> [PAGE EXCERPT]:
┌──
James Culberson was born in old Skullyville County of the Choctaw Nation on April 21, 1870, and he is the son of John and Lucy (MCDONALD) Culberson. The father was a full-blood Choctaw, while the mother was a white woman of Texas birth. They were married in 1869 and they became the parents of three children. James, is the eldest. E. W. is a resident of Bower, Oklahoma. Joan married J. P. LEE, a farmer of Albany, Oklahoma.

John Culberson came from Mississippi with the first delegation of Choctaws in 1832. At that time he was only a little boy. When he grew up he located near Skullyville, then a steamboat landing on the Arkansas River, and there lived until the Civil war broke out, when he enlisted in the command of Gen. Douglass H. COOPER. He passed through the war with only minor injuries, and when peace was restored he returned to Skullyville and resumed his life as a ranchman. Mr. Culberson was a devout member of the Methodist Church. His wife was the daughter of a Scotchman who had come into the territory prior to the war and conducted a blacksmith shop at old Skullyville. It was there the young Choctaw met and won the white daughter of the Scot, and they were married in 1869, as has already been stated.

He was graduated from Spencer Academy and the Southwestern Presbyterian University at Clarksville, Tennessee, receiving the degree of A. B. from the latter institution in 1890.

He was later elected district clerk and served in that office for a term, after which he became attorney general for the Choctaw Nation, filling that office during the time when Green McCurtain was principal chief of the nation. During these years Mr. Culberson attended the various political conventions held throughout the nations, and when the Sequoyah Convention was called at Muskogee in 1904, to prepare a constitution for separate statehood, he had served as member of the convention for the allotment of lands, held at Atoka.

In 1897 Mr. Culberson was married to Martha HARRIS, daughter of M. H. Harris, of LeFlore, Oklahoma. Their children are James M.; Mary C.; John; and Ruth. Mrs. Culberson's father was a merchant in LeFlore. She was a school teacher for some time prior to her marriage.

Source:
Thoburn, Joseph B.. A Standard History of Oklahoma. Chicago and New York: The American Historical Society, 1916., Vol. 3, p. 1059.
└──
> [EXTRACTED INFORMATION]:
┌──
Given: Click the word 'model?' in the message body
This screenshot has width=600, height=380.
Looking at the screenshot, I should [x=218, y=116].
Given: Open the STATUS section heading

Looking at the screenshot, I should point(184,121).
└──
┌──
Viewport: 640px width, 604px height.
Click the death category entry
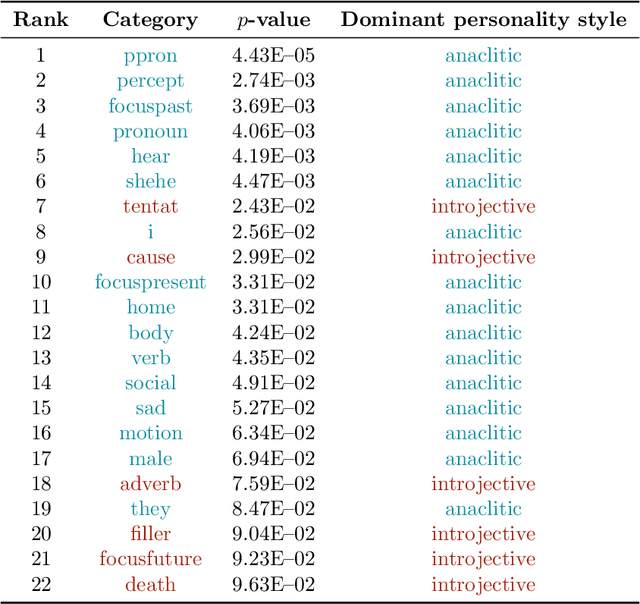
└──
> [TO DO]:
a. Return the part of the Culberson biography between "John Culberson came" and "already been stated.", inclusive.
b. In the records, switch "death" to "birth" between the lines holding "Viewport: 640px width, 604px height." and "Click the death category entry", inclusive, and return only those lines with nothing else altered.
The records have no connection to the biography of James Culberson.

> [TASK RESPONSES]:
a.
John Culberson came from Mississippi with the first delegation of Choctaws in 1832. At that time he was only a little boy. When he grew up he located near Skullyville, then a steamboat landing on the Arkansas River, and there lived until the Civil war broke out, when he enlisted in the command of Gen. Douglass H. COOPER. He passed through the war with only minor injuries, and when peace was restored he returned to Skullyville and resumed his life as a ranchman. Mr. Culberson was a devout member of the Methodist Church. His wife was the daughter of a Scotchman who had come into the territory prior to the war and conducted a blacksmith shop at old Skullyville. It was there the young Choctaw met and won the white daughter of the Scot, and they were married in 1869, as has already been stated.

b.
Viewport: 640px width, 604px height.
Click the birth category entry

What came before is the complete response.